**Work item**
In the records below, find the line with "Task: Click Add to dashboard" and the line with "This screenshot has height=1456, width=2548."; return exactly those lines and every line between them.

---------- Material for this exercise

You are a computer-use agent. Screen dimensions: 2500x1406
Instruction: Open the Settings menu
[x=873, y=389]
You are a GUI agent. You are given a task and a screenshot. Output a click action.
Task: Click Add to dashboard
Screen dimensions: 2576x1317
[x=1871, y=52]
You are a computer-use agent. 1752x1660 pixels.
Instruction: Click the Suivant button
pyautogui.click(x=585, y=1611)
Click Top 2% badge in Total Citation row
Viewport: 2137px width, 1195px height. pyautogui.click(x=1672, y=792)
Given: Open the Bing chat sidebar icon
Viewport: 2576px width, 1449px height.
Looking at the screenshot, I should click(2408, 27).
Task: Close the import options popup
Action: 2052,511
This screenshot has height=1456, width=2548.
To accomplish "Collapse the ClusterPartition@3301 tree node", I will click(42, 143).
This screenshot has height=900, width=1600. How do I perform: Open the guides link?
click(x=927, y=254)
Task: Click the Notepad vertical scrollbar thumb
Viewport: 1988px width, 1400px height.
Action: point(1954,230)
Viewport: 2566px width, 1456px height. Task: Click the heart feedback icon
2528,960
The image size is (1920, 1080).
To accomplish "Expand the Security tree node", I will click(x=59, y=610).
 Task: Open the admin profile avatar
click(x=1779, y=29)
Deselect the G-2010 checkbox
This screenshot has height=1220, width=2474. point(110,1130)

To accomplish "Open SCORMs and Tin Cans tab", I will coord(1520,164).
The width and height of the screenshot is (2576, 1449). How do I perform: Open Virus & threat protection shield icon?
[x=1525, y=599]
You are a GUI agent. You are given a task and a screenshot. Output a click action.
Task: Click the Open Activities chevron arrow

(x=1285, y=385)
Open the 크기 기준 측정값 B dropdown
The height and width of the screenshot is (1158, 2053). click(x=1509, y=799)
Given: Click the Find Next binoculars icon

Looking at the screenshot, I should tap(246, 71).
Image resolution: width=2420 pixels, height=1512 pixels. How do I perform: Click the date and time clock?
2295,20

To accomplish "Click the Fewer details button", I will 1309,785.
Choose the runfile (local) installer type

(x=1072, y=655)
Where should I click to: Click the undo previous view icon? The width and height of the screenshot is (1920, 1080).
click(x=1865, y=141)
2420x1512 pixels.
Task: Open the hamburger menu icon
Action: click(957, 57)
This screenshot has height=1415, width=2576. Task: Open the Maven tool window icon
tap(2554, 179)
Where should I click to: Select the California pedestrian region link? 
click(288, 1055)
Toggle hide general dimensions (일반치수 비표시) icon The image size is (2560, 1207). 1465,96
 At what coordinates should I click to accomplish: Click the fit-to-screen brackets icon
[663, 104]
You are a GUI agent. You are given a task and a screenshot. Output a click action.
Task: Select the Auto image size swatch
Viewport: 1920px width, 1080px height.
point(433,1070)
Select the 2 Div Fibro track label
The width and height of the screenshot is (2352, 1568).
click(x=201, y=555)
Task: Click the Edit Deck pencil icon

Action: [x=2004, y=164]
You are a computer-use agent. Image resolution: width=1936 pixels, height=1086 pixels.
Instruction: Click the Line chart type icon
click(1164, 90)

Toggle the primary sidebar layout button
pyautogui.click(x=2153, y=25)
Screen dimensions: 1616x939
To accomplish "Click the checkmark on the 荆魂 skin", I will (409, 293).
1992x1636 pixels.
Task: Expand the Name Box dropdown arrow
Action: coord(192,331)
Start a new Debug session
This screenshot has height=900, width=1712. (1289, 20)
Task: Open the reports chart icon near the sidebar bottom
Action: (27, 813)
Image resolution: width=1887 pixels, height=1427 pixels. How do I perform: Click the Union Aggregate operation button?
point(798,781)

--------------------

**Result of this task**
Task: Click Add to dashboard
Screen dimensions: 2576x1317
[x=1871, y=52]
You are a computer-use agent. 1752x1660 pixels.
Instruction: Click the Suivant button
pyautogui.click(x=585, y=1611)
Click Top 2% badge in Total Citation row
Viewport: 2137px width, 1195px height. pyautogui.click(x=1672, y=792)
Given: Open the Bing chat sidebar icon
Viewport: 2576px width, 1449px height.
Looking at the screenshot, I should click(2408, 27).
Task: Close the import options popup
Action: 2052,511
This screenshot has height=1456, width=2548.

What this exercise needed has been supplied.